● Task directions
Every record must come back unchanged, apart from the pictures, which are dropped.

● Source records
* * *

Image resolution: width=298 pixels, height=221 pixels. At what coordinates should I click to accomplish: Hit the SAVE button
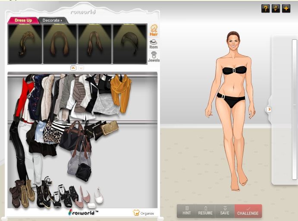pos(225,211)
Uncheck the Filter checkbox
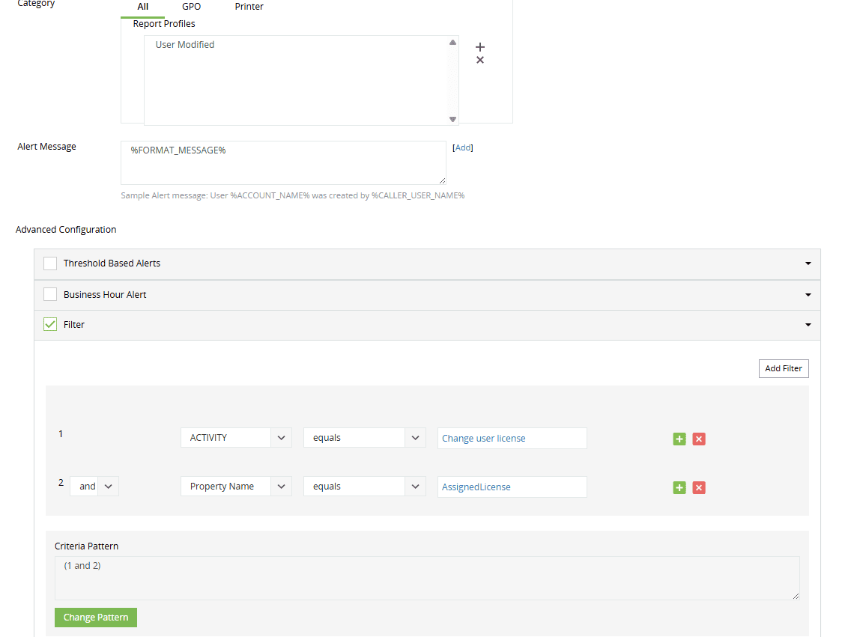The width and height of the screenshot is (845, 637). (x=50, y=325)
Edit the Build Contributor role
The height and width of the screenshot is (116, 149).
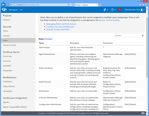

* * *

● Answer box
Image resolution: width=298 pixels, height=221 pixels. At what coordinates should I click to accomplish: Hit the SAVE button
pos(225,211)
Uncheck the Filter checkbox
The width and height of the screenshot is (845, 637). (x=50, y=325)
Edit the Build Contributor role
The height and width of the screenshot is (116, 149).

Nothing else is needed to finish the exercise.